__Assignment__. Reproduce word for word the part of the chat below about naming the adventuring group, starting at the words "9:32 AM Mr." and ending after "to wear it.".

__Excerpted text__.
=-=-=

Tuesday, February 28, 2012

Day 170 - An Adventuring Party By Any Other Name Would Still Get All The Quests In The Game, Fortunately The Republican Party Knows That All Women Will Vote For Who Their Husbands Instruct Them To, and Call The Minister Of Cosmetics

Mr. Yellow
So since we are officially an adventuring group, should we have a name?
A logo?
A brand?
Something we can market?  lol
9:27 AM Mr. Silver
"Demon Shamers"
9:32 AM Mr. Silver
Logo is a trussed up fiend, with its butt in the air getting kicked, crying.
Though my monk would probably be embarrassed to wear it.
"Although the victory was satisfying, taunting ancients of the spirit realms is neither respectful of their power nor wise in regards to our continued health."
11:06 AMMr. Yellow
Fast and Furrious Five
11:07 AM Mr. Silver
Spelled that way...ew...

=-=-=

__Screenshot grounding data__.
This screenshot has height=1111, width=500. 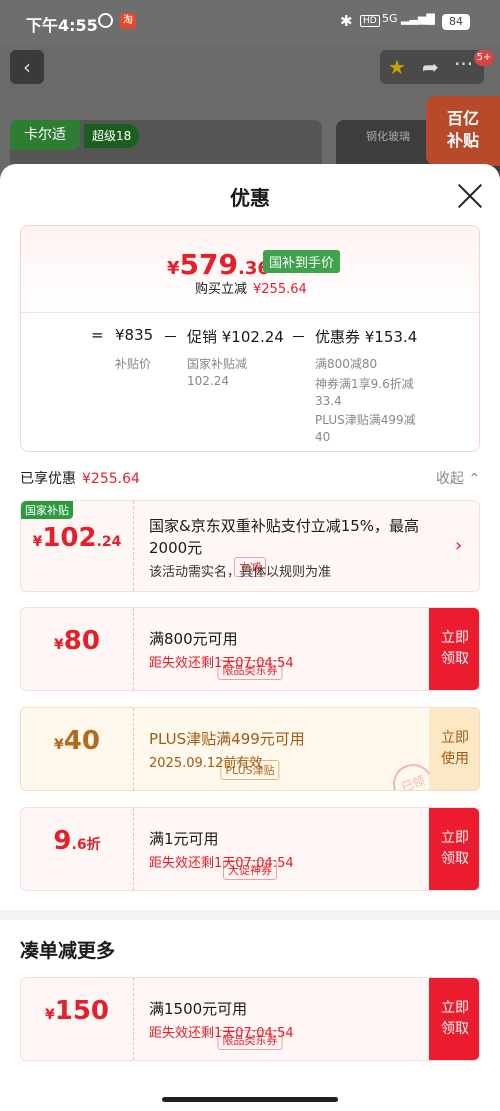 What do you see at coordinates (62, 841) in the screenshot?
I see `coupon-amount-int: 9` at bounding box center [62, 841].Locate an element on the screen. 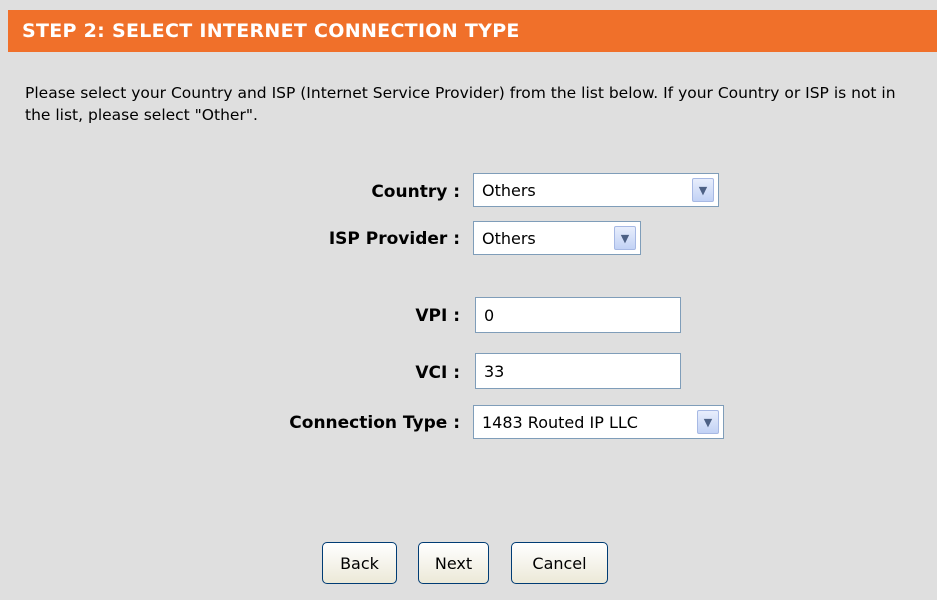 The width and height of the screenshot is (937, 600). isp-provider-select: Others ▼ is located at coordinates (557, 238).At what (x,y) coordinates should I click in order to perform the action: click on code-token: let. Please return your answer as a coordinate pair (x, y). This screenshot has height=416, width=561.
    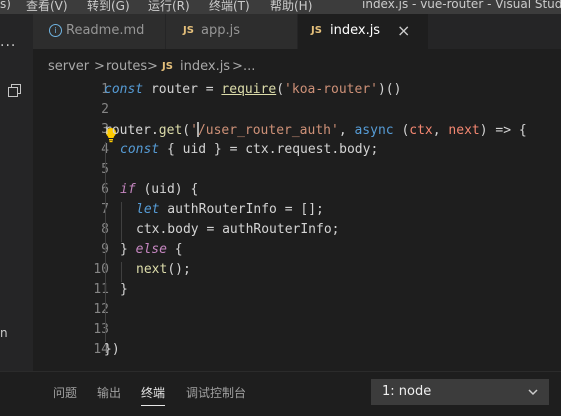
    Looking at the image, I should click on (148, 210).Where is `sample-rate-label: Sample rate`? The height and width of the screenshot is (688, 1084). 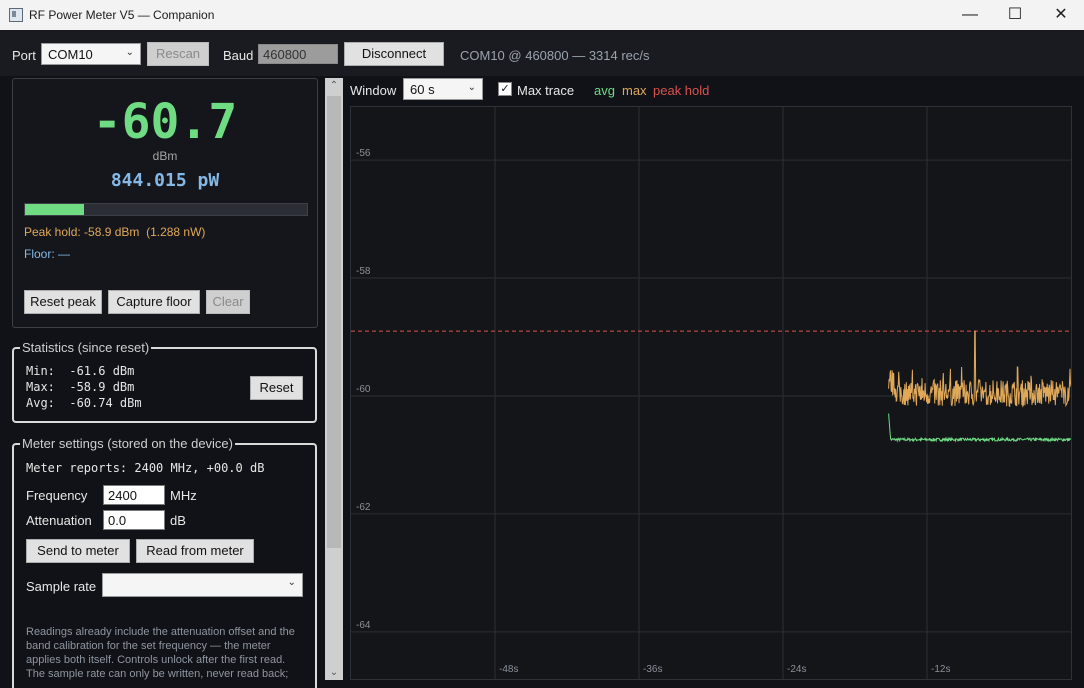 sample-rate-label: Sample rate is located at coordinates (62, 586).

=-=-=

__Solved exercise__.
9:32 AM Mr. Silver
Logo is a trussed up fiend, with its butt in the air getting kicked, crying.
Though my monk would probably be embarrassed to wear it.